#### INSTRUCTIONS FOR THE TASK
Recast the listing below as a two-column CSV with the columns request and answer, one row per request, starting at the line that contains "Where should I" and continuing through the end of the listing. Put each request and its answer in its own quoted field, turn line breaks into spaces, and leave out the pictures.

═══ DATASET EXCERPTS ═══

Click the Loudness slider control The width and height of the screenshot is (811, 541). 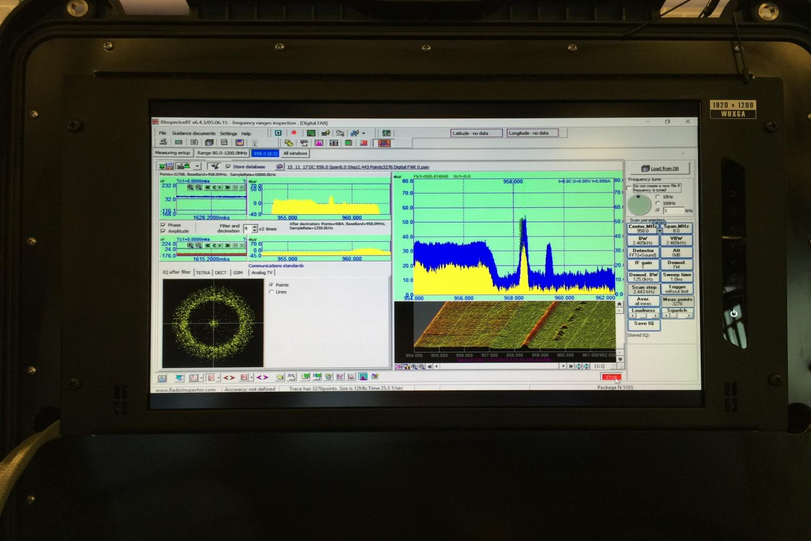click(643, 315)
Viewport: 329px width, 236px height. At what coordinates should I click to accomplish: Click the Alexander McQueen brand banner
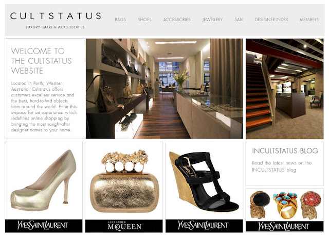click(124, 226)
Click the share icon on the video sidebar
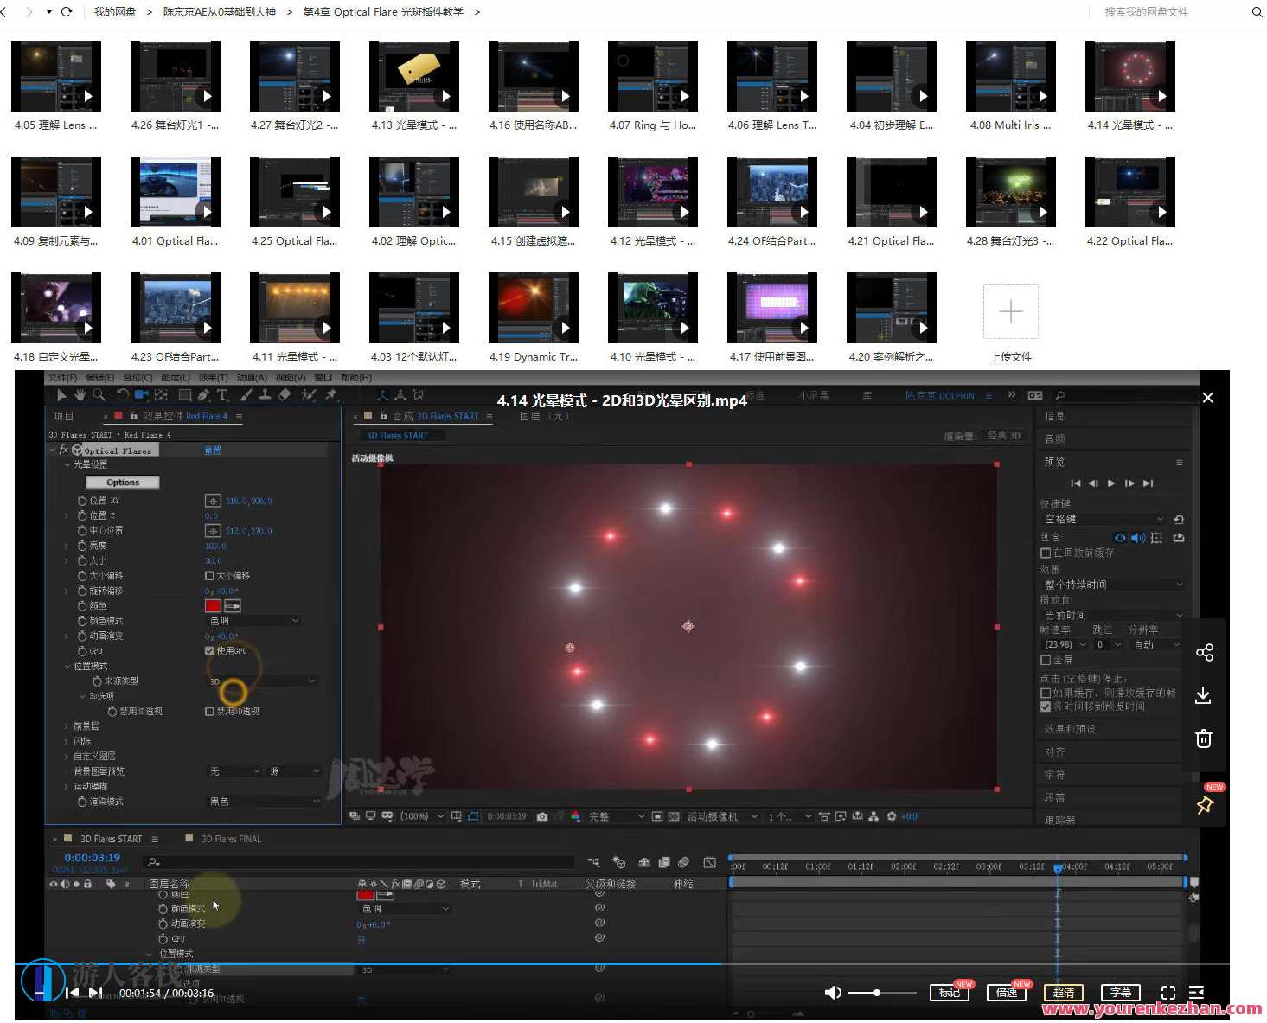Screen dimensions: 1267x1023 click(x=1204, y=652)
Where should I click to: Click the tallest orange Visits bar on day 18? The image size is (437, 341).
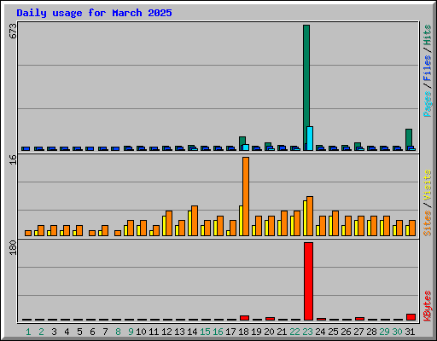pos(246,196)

═══

#### TASK ANSWER
request,answer
"Where should I click to: Click the tallest orange Visits bar on day 18? The image size is (437, 341).","pos(246,196)"